We need people who respond more to “My country”. A nation whose decision-makers are more loyal to their parties than the state are headed for trouble. We are witnessing, in the US, in addition to separation of powers, a vigorous clash of institutions under the executive branch in the events leading to the election and proposed impeachment of Trump. History too is replete with instances when people have put their country first. In 1861, as the civil war broke out, many Americans chose their country over their party, the Democratic party. As Nixon said perceptively, “There are times when one must protect the Presidency from the President”. We must protect appointees like the IGP and Electoral Commissioners and others from arbitrary dismissals, through a version of the Hatch Act.
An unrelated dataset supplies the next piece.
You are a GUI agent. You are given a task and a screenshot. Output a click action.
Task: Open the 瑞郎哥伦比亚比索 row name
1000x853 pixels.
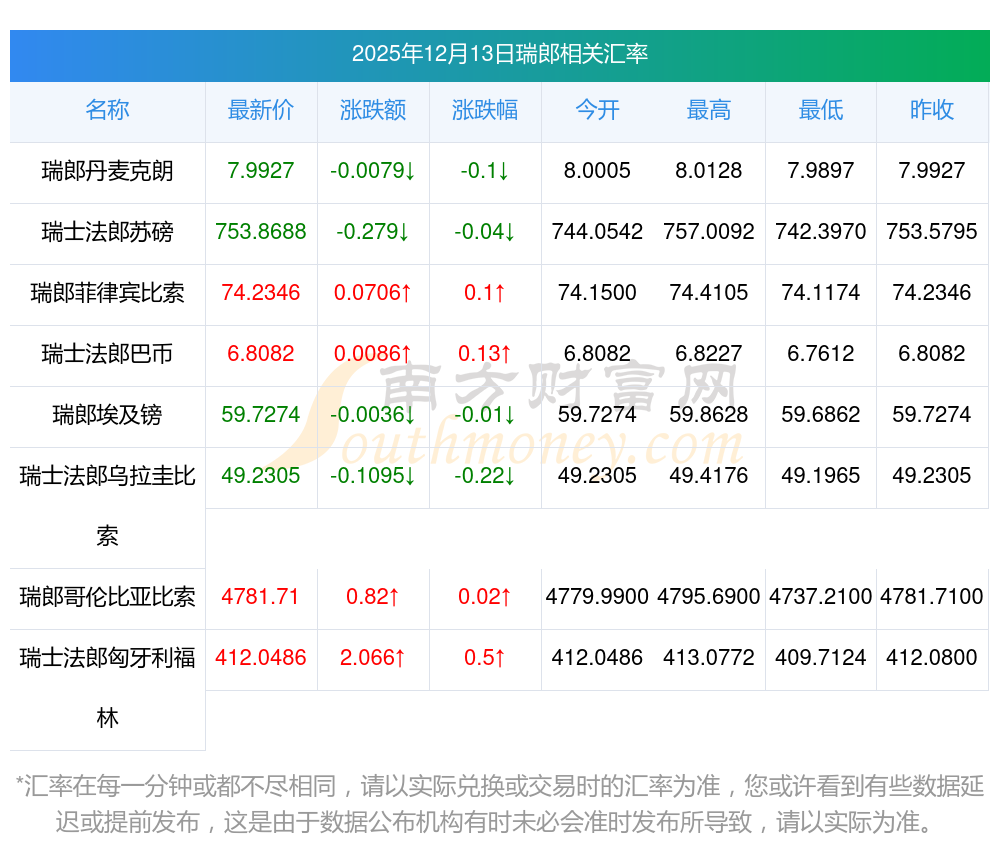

We must stand for truth and due process, if necessary, against our party and a President of the same party. Our courts must apply our constitution rather than their partisan inclinations. And those appointed to institutions must protect and build those institutions, making them stronger than they met them. Sometimes, these would entail risk to our perks, liberties and lives. That was what President Akufo-Addo was calling for when he exhorted us to be “citizens, not spectators “. That too, was what Ephraim Amu was calling us to when he wrote “Yen ara yen asase ni”. Let the nationalists rise up and take our nation back, from the partisans destroying it. May God bless Ghana.